__GOAL__.
Continue the article on user-friendly airport design from the point where it stops.

__EXCERPT TO READ__.

User-Friendly Design Takes Off At Airports
By Diane Mehta
Airport design is on the verge of a major overhaul, according to Bill Hooper, principal at Gensler Architects—a firm that has designed more than fifty airports around the world. With the globalization of air travel, spurred by new business in emerging economies and the proliferation of low-cost carriers, new and modernized airports are coming online all over the world.
It’s not a moment too soon. Though according to Airports Council International (ACI), air traffic dropped 6 percent between December 2007 and 2008, ACI’s director general Angela Gittens predicts that as long as there’s a rebound within a few years, airports worldwide will handle 11 billion passengers by 2027, leaving a 1 billion shortfall in passenger capacity.
Trends point to a shift from monumental to user-driven design.
The new trend among airport architects is to design from the user’s point-of-view—a shift from the monumental, ego-driven buildings of the past where you made your way from one bottleneck to another. On a fundamental level this means improving the anxiety-filled experience that now characterizes air travel. Visually, the answer is light-filled, soaring spaces with floor-to-ceiling glazing, such as the “civic plazas” at the just-built Indianapolis International airport and at Raleigh-Durham International’s Terminal 2, which were designed to evoke the grand architecture of nineteenth-century train stations.
But it’s not just aesthetics. Harvesting natural light—a key principle in sustainable design—drastically reduces energy and electricity costs. “It used to be pedagogical to try to achieve a LEED rating,” explains Roger Duffy, a partner at Skidmore, Owings & Merrill (SOM). “But we discovered the link between cost savings and sustainable design are contingent, symbiotic.” Going green is a no-brainer for airports, which are keen to remain economically viable in the long-term while facing rising costs and competition from other regional hubs.
The new “roofatecture” is part technology, part design.
Key to implementing this principle is what the HOK Group’s director of design Ali Moghaddasi refers to as “roofatecture,” where the shape and undulation of a roof gives an airport its iconic look. “These days the roof is becoming more a part of the technological aspect of the airport,” he explains, “so you may be designing the roof to take photovoltaics or to harvest light into the belly of the building.”
The new roofs, designed to permit and diffuse light, are as striking as they are functional. SOM created skylights with automated roof louvers that modulate light at Singapore’s Changi Airport. Fentress Architects stretched a tensile fabric roof over Denver International that mimics the shape of the Rockies and lets light in while allowing heat to escape. Gensler put a curved glass roof on San José International’s new concourse, with a fabric mesh draped below to fracture and pattern the sunlight with shade.

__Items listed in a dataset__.
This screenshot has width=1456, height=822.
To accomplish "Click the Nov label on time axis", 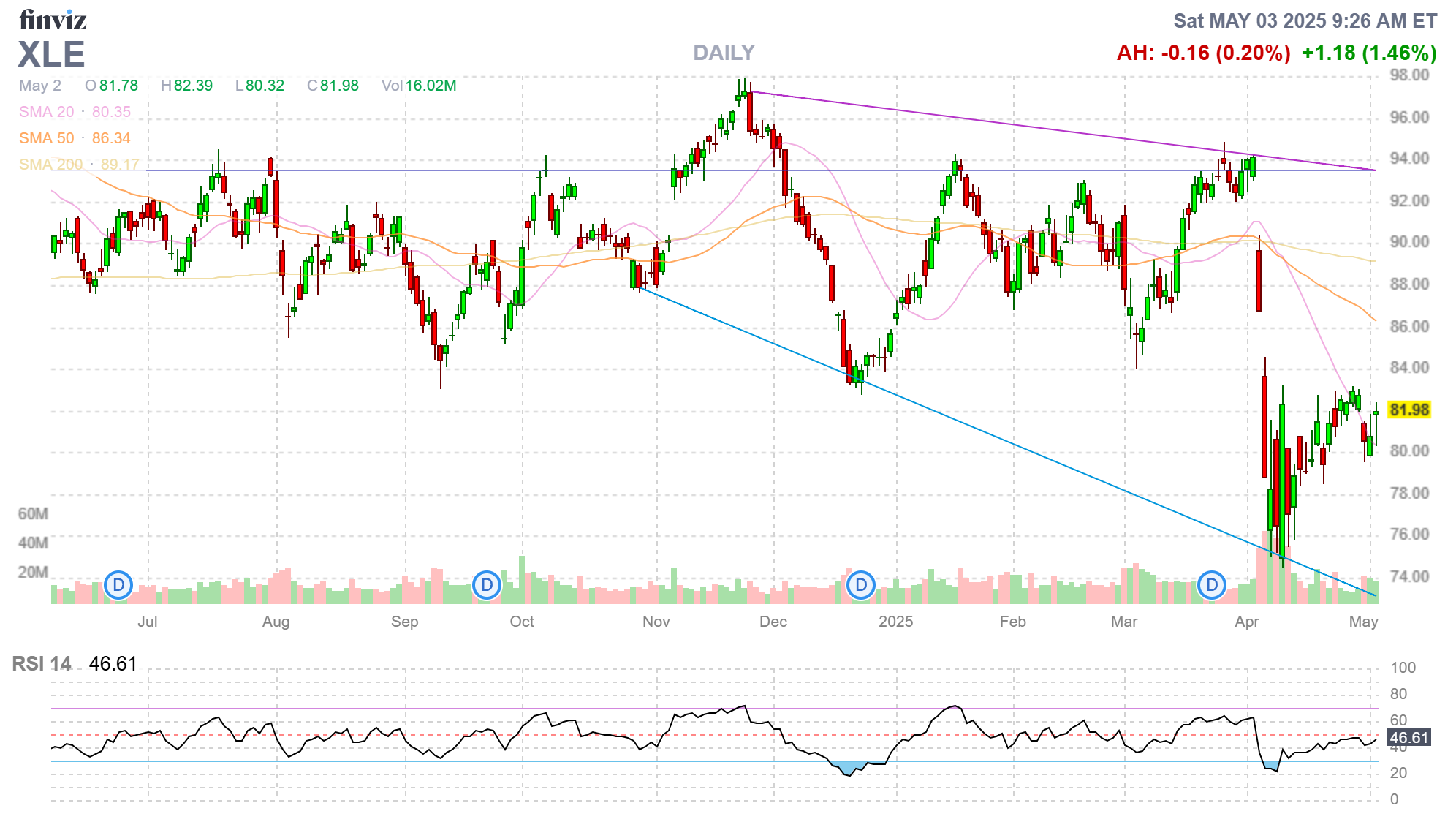I will pos(656,622).
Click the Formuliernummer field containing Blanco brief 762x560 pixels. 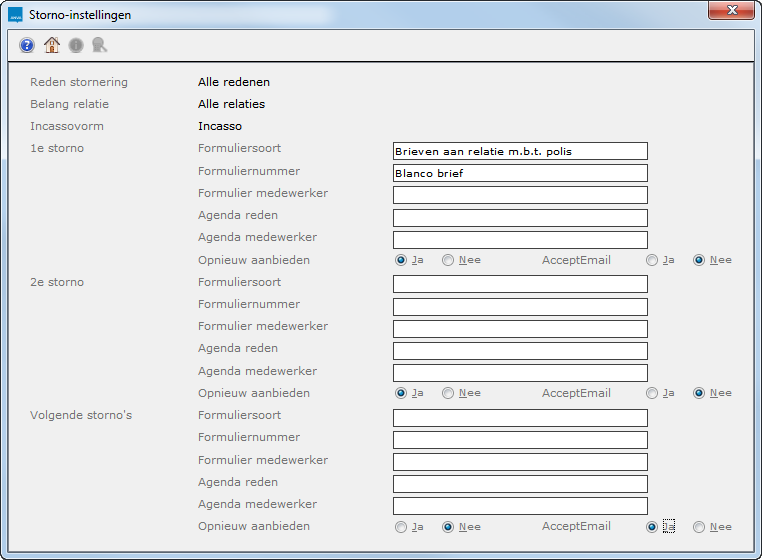click(520, 173)
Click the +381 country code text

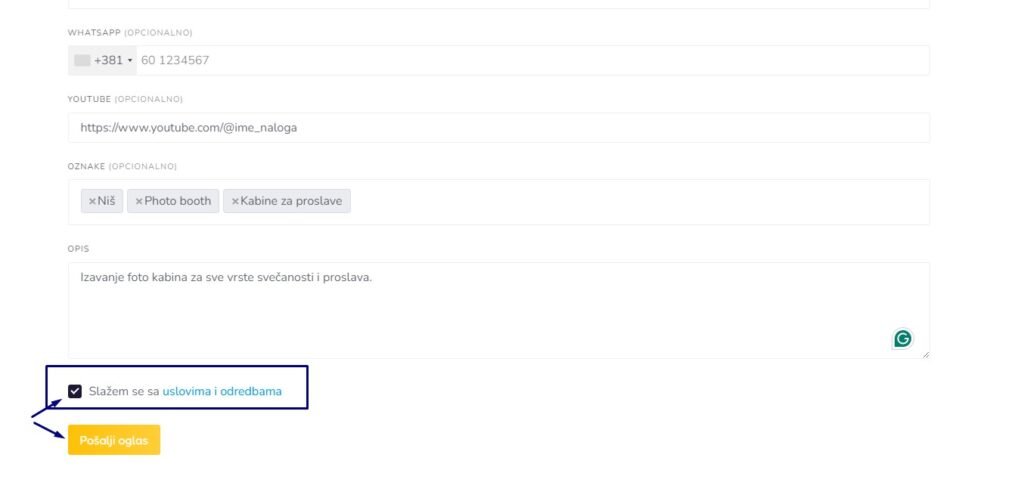[x=108, y=60]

__ANSWER FOR THIS EXERCISE__.
Gensler’s asymmetrical, undulating façade for the North Concourse at the Norman Y. Mineta San Jose International Airport is made of perforated, anodized aluminum to reflect the technological heritage of the region while providing shade against the sun.
At Qatar’s New Doha International Airport, HOK’s wave-like roof design resembles sand dunes; its sloped form also keeps sand from accumulating on the roof during sandstorms.
The cutting edge is about creating “mini-moments” for the traveler.
Hooper thinks the cutting edge isn’t just about efficiency and beautiful terminal design. “The series of mini-moments is where the future of it really is. It’s a series of small snapshots in which traveler continually evaluates how the terminal is working for them,” he explains. “I can imagine a future where you go to kiosk and put in a thumbprint instead of a credit card,” he says, anticipating guideposts to track his thumbprint and deliver notifications or directions. Meeters and greeters, people with handheld devices at your service, would be “like Walmart on a grand scale.” It’s not a pipe dream, he says, citing service at London City Airport, where you go from curb to gate in ten minutes, and where, Hooper has heard, someone will meet you curbside to usher you through if you’re late.
The new design revolution offers more elbow room, loftier security areas, better wayfinding with simpler signage, and solutions for our collective need to be plugged in at all times. Connectivity is a big issue, says Nathan Smith, an aerospace and defense industry analyst at Frost & Sullivan. “Wireless technology is a leader, an offering some airports charge for and others give away for free. Airports are capitalizing on that, offering recharging stations to plug in everything, like little mini work stations.”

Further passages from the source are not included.